Unlike other languages on this list, this particular one managed to remain in use until the 1970s and 1980s until finally going extinct. Surveys at the time found that of the 1500 people who descend from the Chicomucelteco people spoke Spanish as their primary language.
Chicomuceltec was first reported on in 1894 by geographer Carl Sapper. While in Chicomucelo, he recorded 169 words, noting that they bore striking resemblance to the Huaxtect and northern Vera Cruz than any of the other Mayan languages he’d come into contact with.
But even in 1894, it was difficult for Carl Sapper to find native speakers of the language. Subsequent surveys in 1924 by Franz Termer would yield even worse results, with only 3 speakers of the language, but even into the 1970s and 1980s did rumors persist that native speakers of the language still exist in some parts of Chicomucelo, though none were ever found.
The Tonkawa were a nomadic hunting tribe of Native Americans who lived near what is known today as San Antonio, Texas.

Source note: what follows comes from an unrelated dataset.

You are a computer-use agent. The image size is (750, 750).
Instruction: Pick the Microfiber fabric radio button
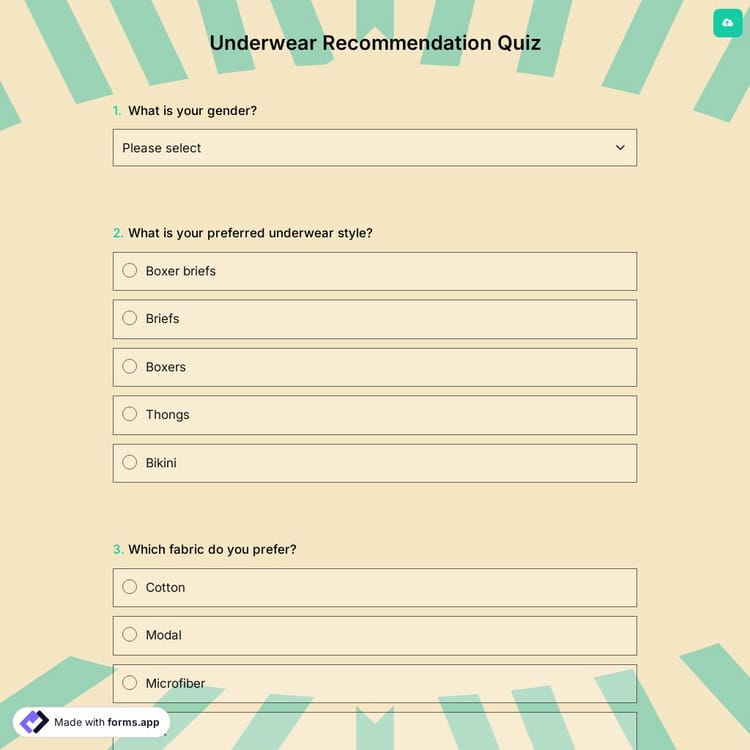click(x=130, y=683)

They’re remembered today for their tradition of hunting buffalo, extensive burial rites, and their now-extinct language.
The Tonkawa language is what’s known as an isolate, meaning that it has no known related dialects or languages. Today, the Tonkawa people are English speakers, so it’s unlikely that there are any fluent in Tonkawa.
The language may indicate that the Tonkawa people migrated to Texas from the northern plains, but, unfortunately, the last native speaker of the language buried the only evidence of it in a fit of grief (and who could blame them). The tapes of the Tonkawa language remain lost, and other things like dances and songs have also been lost to time.
Though there may be some hope, as descendants of the Tonkawa people have been organizing in an effort to reclaim their lost heritage, and hopefully, revive or recover their lost language.
2. The Akkadian Language
Akkadian is part of a group of East Semitic dialects that were spoken in Mesopotamia in 2800 BCE to 500 CE. Akkadian names were the first mention of the language in ancient Sumerian texts. Additionally, the language’s cuneiform script was taken from its Sumerian counterpart around 2350 BCE, and as such many Sumerian words were adapted into the new language.
Sumerian’s transition into Akkadian is often compared to how Chinese logographic writing was adapted into Japanese. Similar to this evolution of Japanese, Akkadian was polysyllabic, while Sumerian and Chinese were not.
While Akkadian remained the dominant language throughout Mesopotamia during the Empire’s rule, it did begin to evolve into the Assyrian and Babylonian dialects (spoken in the north and south of the region respectively). Babylonian would go on to replace Akkadian, completing this process by the 9th century BCE.
The Sumerian language was originally spoken in Southern Mesopotamia before the 2nd millennium. It was first attested to in 3100 BCE and would be replaced by Semitic Akkadian in 2000 BCE.
Sumerian is a language isolate, though some scholars do think that it could be related to Uralic languages like Hungarian and Finish, there is very little evidence to prove this. In fact, there is little evidence for how the Sumerian people arrived in Mesopotamia in the first place, let alone how their language developed.
Before the development of Sumerian literature, most of what we have to go on are administrative texts and wordlists meant to educate potential scribes. During the third Early Dynastic period, though, around 2500 BCE, we get the Kesh Temple Hymn, the Instructions of Shuruppak, and the predecessor of the Epic of Gilgamesh, Lugalbanda and Ninsun. This represented the culture breaking off from practical concepts like economy, administrative power, and responsibility, to embracing concepts like mythology and cosmology.
Although the Sumerian language was replaced officially by Akkadian, it actually remained in use for sacred ceremonies and texts. In fact, it survived almost as long as Akkadian did, only finally dying out shortly before the beginning of the Christian era.